Saturday, October 27, 2007

the mundane miracle

At the emergence conference, the last question the panel was asked was, “what hope does the emergent church have to offer.” “That is a puzzling question,” I thought to myself. The super spiritual me was thinking something like, “only Jesus really offers hope, we merely (trying to find the right word) sloppily participate in that hope…but I’m not sure we really offer it to anyone.”

The last thing I said, and this might be bold to speak on behalf a church community, is that we help people find beauty in mundane life of the Wendell Berry World. I read Jayber Crow some years back now and was struck by how both incredibly boring his life seemed and yet how incredibly sacred it seemed.

I just finished Anne Lamott’s book and I would argue that her book belongs to the canon of the emergent manifesto, though I’m not sure I can use that term since Doug Padgitt and Tony Jones edited a book called the Emregent Manifesto, but you know what I mean. Her work seems to be a cornerstone of identity for those who just can’t seem to find a home anywhere that even remotely smells of traditional.
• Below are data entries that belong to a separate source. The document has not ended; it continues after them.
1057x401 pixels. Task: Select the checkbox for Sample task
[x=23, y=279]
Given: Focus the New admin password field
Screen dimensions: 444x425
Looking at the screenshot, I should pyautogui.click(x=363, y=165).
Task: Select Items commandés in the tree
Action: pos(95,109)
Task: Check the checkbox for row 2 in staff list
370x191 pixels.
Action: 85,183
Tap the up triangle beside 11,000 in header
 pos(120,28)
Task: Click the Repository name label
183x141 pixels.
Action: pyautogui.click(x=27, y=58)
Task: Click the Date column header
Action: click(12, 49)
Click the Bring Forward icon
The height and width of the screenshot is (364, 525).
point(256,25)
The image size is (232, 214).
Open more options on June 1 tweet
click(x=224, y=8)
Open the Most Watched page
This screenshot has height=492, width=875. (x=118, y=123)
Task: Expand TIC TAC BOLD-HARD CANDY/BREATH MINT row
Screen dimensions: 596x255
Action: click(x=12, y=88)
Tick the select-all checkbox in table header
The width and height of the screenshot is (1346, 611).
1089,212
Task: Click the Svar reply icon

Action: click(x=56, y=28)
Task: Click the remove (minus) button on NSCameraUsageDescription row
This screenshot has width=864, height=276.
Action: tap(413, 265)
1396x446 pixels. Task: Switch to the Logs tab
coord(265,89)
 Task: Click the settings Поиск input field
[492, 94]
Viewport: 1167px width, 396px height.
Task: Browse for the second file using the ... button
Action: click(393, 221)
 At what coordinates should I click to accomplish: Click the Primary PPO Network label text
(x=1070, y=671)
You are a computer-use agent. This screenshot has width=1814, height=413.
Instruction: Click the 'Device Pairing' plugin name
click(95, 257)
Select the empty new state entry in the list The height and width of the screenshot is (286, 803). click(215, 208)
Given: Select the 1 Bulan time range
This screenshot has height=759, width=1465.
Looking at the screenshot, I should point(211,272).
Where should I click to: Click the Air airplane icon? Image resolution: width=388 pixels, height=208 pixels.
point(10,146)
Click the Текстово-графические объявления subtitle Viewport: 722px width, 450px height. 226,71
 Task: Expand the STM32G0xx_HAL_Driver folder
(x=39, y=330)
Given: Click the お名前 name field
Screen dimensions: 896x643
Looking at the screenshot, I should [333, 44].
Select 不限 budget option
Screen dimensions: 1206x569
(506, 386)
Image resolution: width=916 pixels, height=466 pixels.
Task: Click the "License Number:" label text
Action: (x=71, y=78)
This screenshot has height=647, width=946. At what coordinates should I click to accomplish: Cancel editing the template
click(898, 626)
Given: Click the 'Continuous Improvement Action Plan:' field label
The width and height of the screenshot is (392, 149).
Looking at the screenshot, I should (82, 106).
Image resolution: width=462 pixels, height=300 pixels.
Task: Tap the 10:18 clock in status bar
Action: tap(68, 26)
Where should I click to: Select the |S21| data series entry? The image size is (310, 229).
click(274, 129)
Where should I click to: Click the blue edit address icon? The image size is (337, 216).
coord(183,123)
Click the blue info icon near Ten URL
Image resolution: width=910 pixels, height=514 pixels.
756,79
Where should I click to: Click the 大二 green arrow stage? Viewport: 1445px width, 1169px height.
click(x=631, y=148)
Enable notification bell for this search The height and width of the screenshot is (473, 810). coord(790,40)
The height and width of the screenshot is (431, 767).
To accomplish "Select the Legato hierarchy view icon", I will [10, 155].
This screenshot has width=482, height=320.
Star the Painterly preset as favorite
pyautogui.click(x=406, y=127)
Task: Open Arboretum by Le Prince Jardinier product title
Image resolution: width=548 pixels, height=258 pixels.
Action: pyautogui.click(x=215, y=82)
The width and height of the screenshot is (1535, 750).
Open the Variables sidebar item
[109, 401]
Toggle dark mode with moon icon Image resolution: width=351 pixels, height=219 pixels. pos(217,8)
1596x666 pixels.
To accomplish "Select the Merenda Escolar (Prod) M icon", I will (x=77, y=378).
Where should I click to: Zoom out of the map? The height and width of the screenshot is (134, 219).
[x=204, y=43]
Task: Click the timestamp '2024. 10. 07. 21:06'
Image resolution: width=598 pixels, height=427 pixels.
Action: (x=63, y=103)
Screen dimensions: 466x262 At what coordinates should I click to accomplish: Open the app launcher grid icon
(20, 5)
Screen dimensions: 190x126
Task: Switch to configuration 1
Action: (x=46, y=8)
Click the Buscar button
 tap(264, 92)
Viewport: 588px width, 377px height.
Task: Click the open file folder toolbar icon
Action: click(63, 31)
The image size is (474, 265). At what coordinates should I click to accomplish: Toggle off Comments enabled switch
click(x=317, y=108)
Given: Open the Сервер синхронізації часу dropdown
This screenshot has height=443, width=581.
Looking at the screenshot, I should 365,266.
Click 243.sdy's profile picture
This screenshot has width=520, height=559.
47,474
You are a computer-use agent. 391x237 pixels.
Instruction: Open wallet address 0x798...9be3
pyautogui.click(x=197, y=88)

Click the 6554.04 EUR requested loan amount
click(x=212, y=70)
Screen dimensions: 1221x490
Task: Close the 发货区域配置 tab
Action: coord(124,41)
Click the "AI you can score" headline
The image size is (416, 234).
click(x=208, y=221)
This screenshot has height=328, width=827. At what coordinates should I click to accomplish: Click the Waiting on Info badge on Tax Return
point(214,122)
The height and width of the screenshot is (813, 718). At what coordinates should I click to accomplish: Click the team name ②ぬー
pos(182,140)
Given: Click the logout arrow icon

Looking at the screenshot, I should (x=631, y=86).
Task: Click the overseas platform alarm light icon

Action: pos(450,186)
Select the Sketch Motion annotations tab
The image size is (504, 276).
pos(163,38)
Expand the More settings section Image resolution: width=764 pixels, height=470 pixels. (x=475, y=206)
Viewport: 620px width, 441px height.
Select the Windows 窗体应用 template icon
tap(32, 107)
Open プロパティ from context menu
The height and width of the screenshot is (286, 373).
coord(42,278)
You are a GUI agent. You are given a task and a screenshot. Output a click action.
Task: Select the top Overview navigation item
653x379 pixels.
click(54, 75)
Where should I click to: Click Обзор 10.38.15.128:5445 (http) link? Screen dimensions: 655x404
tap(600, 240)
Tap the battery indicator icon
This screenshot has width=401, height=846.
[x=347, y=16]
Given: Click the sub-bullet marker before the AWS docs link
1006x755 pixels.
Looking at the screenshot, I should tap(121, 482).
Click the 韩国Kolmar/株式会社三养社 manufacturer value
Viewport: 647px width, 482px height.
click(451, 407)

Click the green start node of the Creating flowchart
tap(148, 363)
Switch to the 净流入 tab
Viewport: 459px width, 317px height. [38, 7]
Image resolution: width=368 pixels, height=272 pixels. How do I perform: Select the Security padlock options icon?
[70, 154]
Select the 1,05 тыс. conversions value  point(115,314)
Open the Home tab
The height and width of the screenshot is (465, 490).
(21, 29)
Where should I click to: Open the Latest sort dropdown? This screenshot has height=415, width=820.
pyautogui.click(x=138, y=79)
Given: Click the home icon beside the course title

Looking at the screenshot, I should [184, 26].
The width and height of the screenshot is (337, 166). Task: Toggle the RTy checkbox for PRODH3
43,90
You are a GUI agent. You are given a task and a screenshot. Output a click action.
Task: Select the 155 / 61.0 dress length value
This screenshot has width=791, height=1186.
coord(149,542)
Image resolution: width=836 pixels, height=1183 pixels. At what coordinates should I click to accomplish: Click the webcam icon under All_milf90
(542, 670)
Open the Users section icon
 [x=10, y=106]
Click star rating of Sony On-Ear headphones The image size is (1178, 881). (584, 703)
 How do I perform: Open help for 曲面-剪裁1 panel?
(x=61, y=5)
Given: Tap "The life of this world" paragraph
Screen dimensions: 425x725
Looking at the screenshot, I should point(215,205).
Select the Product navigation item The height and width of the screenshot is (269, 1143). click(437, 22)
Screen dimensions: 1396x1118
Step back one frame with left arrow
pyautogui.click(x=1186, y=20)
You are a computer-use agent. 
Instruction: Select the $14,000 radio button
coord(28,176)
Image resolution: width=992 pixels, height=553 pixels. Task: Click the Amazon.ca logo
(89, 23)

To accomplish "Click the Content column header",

On the cover the San Francisco Examiner and Chronicle remarks, “Anne Lamott is proof that a person can be both reverent and irreverent in the same lifetime. Sometimes eve in the same breath.”

We’d love to say that our lives are something like Frodo’s…that we participate in this almost transfinite narrative, but the truth is our lives are a lot more about changing dirty diapers, doing the laundry and attending funerals. They just don’t seem like Frodo’s, but they do seem a lot like Jayber Crow’s. And some nights when I tempted to long for Frodo’s story I think of Lamott who reminds me that there is incredible meaning in the dirty diapers, laundry and funerals. Almost can we say, transfinite meaning.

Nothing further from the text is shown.